____ Quoted text

Consequently, ever since Susan’s passing, 80% of my day, every day, has gone into establishing the Trust, dealing with tax issues, creditors, court documents, lawyers, accountants, affidavits, death certificates, corporate minutes…in simpler cases, the process only takes a few months, and usually ends by parceling out bequests or auctioning off the estate.

But that is not the case here, because there is the legacy of Harlan’s work that must be preserved and enhanced. Looking after all this, and seeing to Harlan and Susan’s wishes, is something I will likely be doing for the rest of my life.

Everything that Harlan ever owned, did or wrote will be fiercely protected. Steps are being taken to certify Ellison Wonderland as a cultural landmark, ensuring that it will remain just as it is long after I have gone to dust.

To revive interest in his prose, literary representation has been shifted to Janklow & Nesbit, one of the largest and most prestigious literary agencies in the world. Film and TV rights will be handled through A3, previously known as the Abrams Agency, also a leading and influential agency. I will be working hand in glove with them to get Harlan’s work back into print in a big way.

There is more to say on future plans – much more – but all of that will come in time….

(2) WORD MAGIC. NPR’s Jessica P. Wick promises that Alix E. Harrow’s “‘The Once And Future Witches’ Will Have You Spellbound”.

…Harrow likes a secret society in the best way, and Witches is riddled with secrets, honeycombed with groups working toward overlapping or opposing goals. The Sisters engage in imaginative skulduggery, scrounging plans from overlooked skills and ignored know-how. She also likes an uprising, and here, where witchery and sickness both run deep as water under a layer of oil, that’s heady stuff. We all (I hope) agree women getting the vote was long overdue. Framing the reclamation of magic and power against that real-world struggle, which we know turned out a certain way, feels particularly apt to themes of once and future, poignant to the powerlessness many feel this year.

I adored watching characters as their expectations were subverted, as their understanding of their world expanded. Harrow revels in many-layered mysteries, in a story of many acts, in wordplay….

(3) MAUS ARTIST. The Guardian’s Sam Leith interviews “Graphic artist Art Spiegelman on Maus, politics and ‘drawing badly'”.

…Spiegelman’s success had the disconcerting effect of placing an artist who had been happy in the comix-with-an-x underground – a lysergic disciple of R Crumb – very firmly in the literary establishment. He became a staple of Tina Brown’s New Yorker, a darling of academics, and came to be regarded by many, not without resentment, as a sort of capo of the US comics scene.

“I remember when I first got this Pulitzer prize I thought it was a prank call,” he says, “But immediately after I got back to New York, I got an urgent call from a wonderful cartoonist and friend, Jules Feiffer: ‘We have to meet immediately. Can you come out and have a coffee?’ And we met. He said: ‘You have to understand what you’ve just got. It’s either a licence to kill, or something that will kill you.’”

________
____ Material

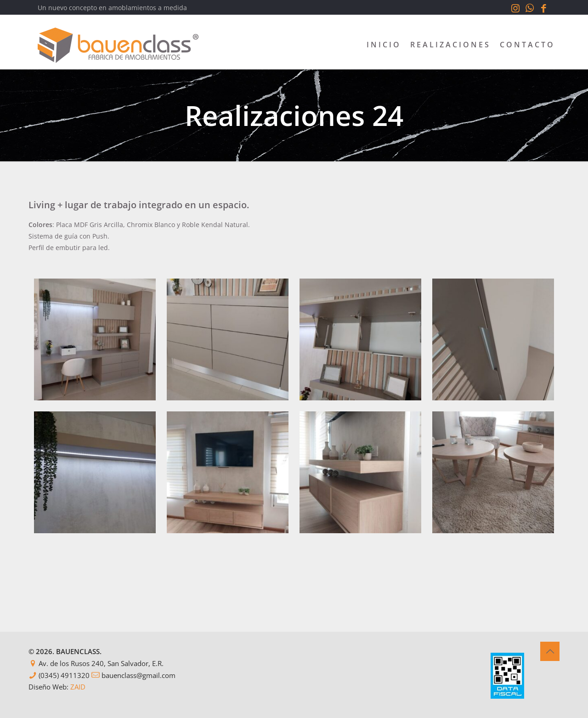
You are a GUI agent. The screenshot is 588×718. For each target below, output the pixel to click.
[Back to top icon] (550, 651)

________

What is expected: Reproduce the section of the news roundup above word for word, from "Everything that Harlan" up to and including "gone to dust.".

Reply:
Everything that Harlan ever owned, did or wrote will be fiercely protected. Steps are being taken to certify Ellison Wonderland as a cultural landmark, ensuring that it will remain just as it is long after I have gone to dust.